--- START ---

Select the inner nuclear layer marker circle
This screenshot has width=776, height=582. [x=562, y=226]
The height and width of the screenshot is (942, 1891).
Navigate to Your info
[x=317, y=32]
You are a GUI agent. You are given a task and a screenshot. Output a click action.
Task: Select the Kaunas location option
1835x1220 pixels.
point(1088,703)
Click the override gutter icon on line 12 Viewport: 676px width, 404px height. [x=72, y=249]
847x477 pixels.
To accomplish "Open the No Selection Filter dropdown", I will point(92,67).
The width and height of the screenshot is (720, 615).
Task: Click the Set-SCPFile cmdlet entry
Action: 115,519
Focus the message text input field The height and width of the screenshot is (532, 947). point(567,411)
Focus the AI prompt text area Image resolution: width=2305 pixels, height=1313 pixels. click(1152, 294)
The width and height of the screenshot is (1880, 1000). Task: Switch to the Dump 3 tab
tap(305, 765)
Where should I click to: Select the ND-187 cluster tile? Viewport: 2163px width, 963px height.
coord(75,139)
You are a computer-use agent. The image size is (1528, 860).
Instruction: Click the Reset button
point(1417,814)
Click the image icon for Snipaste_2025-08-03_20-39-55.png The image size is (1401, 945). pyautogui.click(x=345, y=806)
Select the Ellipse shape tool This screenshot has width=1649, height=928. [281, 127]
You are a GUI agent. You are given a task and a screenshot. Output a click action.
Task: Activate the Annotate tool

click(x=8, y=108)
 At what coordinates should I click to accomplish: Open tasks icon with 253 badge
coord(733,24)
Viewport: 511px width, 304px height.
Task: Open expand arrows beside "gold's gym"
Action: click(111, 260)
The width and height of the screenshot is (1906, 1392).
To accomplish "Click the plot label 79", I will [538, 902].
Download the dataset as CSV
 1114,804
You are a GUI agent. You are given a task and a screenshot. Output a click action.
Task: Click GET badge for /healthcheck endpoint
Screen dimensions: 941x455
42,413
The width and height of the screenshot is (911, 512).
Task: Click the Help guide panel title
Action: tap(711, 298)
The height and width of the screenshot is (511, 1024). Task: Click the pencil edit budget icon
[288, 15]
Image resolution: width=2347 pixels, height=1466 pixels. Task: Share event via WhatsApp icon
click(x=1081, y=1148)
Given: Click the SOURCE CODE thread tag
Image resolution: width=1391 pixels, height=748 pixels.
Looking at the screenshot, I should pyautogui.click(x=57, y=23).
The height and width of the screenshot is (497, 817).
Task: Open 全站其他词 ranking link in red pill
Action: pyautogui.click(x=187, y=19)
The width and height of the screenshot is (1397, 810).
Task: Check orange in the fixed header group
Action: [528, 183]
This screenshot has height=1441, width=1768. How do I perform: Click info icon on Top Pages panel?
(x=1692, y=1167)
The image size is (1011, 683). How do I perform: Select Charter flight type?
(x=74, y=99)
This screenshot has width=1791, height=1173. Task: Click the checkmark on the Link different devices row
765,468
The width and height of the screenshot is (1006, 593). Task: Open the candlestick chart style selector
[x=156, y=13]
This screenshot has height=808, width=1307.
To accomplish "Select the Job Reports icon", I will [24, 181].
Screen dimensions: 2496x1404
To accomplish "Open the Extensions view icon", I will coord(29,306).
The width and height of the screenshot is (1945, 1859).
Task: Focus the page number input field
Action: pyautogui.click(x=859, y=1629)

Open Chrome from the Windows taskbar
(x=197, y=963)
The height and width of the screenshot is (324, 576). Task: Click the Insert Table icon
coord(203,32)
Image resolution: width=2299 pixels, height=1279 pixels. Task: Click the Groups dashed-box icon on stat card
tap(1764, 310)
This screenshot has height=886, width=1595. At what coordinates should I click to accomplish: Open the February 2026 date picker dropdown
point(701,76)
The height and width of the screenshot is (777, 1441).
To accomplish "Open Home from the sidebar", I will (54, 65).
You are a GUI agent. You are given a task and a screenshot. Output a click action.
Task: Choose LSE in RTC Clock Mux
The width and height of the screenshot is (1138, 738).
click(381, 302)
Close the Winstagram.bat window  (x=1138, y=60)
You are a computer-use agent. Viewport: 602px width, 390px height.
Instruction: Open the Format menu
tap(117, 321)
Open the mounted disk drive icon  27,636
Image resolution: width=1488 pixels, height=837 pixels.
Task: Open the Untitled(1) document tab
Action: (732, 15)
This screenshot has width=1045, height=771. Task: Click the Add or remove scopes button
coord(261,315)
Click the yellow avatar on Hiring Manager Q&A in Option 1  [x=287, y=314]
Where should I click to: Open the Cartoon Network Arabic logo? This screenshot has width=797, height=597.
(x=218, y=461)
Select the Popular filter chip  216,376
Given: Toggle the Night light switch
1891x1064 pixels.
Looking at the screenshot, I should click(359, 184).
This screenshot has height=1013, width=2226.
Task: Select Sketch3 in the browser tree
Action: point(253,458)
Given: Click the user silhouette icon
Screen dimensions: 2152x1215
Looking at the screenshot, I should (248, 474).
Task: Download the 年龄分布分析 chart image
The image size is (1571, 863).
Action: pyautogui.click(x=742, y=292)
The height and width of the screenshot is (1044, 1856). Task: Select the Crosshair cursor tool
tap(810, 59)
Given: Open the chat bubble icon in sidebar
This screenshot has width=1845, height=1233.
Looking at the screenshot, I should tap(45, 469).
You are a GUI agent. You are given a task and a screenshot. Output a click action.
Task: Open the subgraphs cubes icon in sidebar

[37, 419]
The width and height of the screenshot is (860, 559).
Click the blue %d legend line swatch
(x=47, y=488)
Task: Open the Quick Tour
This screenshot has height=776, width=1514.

--- END ---

Filter on the word "text": copy each matching line from the entries above.

Focus the message text input field The height and width of the screenshot is (532, 947). point(567,411)
Focus the AI prompt text area Image resolution: width=2305 pixels, height=1313 pixels. click(1152, 294)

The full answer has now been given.